EU cooperation on security and defence

Council of the EU

The EU strengthens cooperation on security and defence

At the Bratislava Summit of September 2016, EU leaders decided to give new impetus to the European external security and defence by strengthening EU cooperation in this area. 

Delivering on this commitment, EU leaders adopted conclusions in December 2016:

  • endorsing the implementation plan on security and defence
  • welcoming the proposal by the European Commission of the European defence action plan
  • urging swift action to increase cooperation between the EU and NATO

Timeline - EU cooperation on security and defence 


European Council calls for the launch of a permanent structured cooperation


Council welcomes progress made on EU-NATO cooperation


Council establishes a Military Planning and Conduct Capability


EU Global Strategy: Council conclusions on security and defence


Council discussed EU-NATO cooperation with NATO Secretary General Jens Stoltenberg

Concrete actions to boost security and defence cooperation

In December 2016, the European Council endorsed the implementation plan on security and defence. The implementation plan sets the way ahead for the development of EU security and defence policy.

Building on the EU Global Strategy, the implementation plan focuses on three strategic priorities:

  • responding to external conflicts and crises
  • building the capacities of partners
  • protecting the EU and its citizens

Concrete actions to achieve these goals  include:

  • launching a coordinated annual review on defence (CARD) to enhance defence cooperation between member states
  • establishing a permanent structured cooperation (PESCO) to strengthen defence cooperation among those member states willing to go further in this cooperation
  • setting up a military planning and conduct capability (MPCC) to improve crisis management structures
  • strengthening the EU's rapid response toolbox, including the EU battlegroups and civilian capabilities

1. Coordinated annual review on defence

The coordinated annual review on defence (CARD) would provide a better overview at EU level of defence spending, national investment and research efforts.
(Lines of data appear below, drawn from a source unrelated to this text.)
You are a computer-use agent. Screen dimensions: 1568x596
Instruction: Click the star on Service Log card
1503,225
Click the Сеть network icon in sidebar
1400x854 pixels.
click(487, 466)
The review would increase the transparency and political visibility of European defence capabilities. The benefits include:

  • better identification of shortfalls
  • deeper defence cooperation
  • better and more coherent approach to defence expenditure planning

2. Towards a permanent structured cooperation 

The Lisbon Treaty provides that a group of member states can strengthen their cooperation in defence matters by setting up a permanent structured cooperation (PESCO).

On 22 June 2017, EU leaders agreed to launch a permanent structured cooperation in order to strengthen Europe's security and defence.

Member states will agree on a common list of criteria and commitments, together with concrete capability projects, in order to start this cooperation. 

3. Improved crisis management structures 

On 8 June 2017, the Council agreed to establish a military planning and conduct capability (MPCC) within the EU military staff.

The MPCC improves the EU's capacity to react in a faster, more effective and more coherent manner.

It is responsible, at the strategic level, for the operational planning and conduct of non-executive CSDP military missions

4. Reinforced EU rapid response toolbox

EU battlegroups are one of the tools at the EU's disposal that can be used to respond quickly to crises and conflicts. They are military forces that can be rapidly deployed on the ground.

The battlegroups were created in 2005, but they have never yet been deployed due to political, technical and financial obstacles.

In order to strengthen the EU's rapid response capabilities, EU leaders agreed on 22 June 2017 to bear the deployment of battlegroups as a common cost. The financing of battlegroups will be managed at EU level through the Athena mechanism on a permanent basis. 

The EU is also working to develop the civilian capabilities and enhance the responsiveness of civilian crisis management, including through the possible creation of a core responsiveness capacity. 

EU-NATO cooperation

Infographic - EU-NATO Joint Declaration: implementation

EU-NATO joint declaration infographic

On 8 July 2016, the EU and NATO signed a joint declaration to further strengthen their cooperation in seven strategic areas, namely:

  • hybrid threats
  • operational cooperation, including maritime issues
  • cyber security
  • defence capabilities
  • industry and research
  • coordinated exercises
  • capacity building

Afterwards, on 6 December 2016, the Council endorsed a common set of 42 proposals, which was also endorsed by NATO.

In June 2017, foreign ministers welcomed progress in the implementation of the common set of proposals and called for further steps in the same direction.

European defence action plan

With €203 billion spent on defence in 2015, EU member states are the world's second largest military spender, after the US.

However, defence budget funds are often inefficiently used due to:

  • fragmentation of the European defence market
  • costly duplication of military capabilities
  • insufficient industrial collaboration and lack of interoperability

To address these issues, the European Commission presented the European defence action plan on 30 November 2016. The action plan aims to:

  • boost cost efficiency of defence spending
  • enhance defence cooperation
  • build a stronger industrial base

The plan sets out three key actions:

  • setting up a European defence fund
  • encouraging investments in the defence industry
  • reinforcing the single market for defence 

On 22 June 2017, the European Council welcomed the Commission's communication on a European defence fund. They also called for rapid agreement on the proposal for a European defence industrial development programme.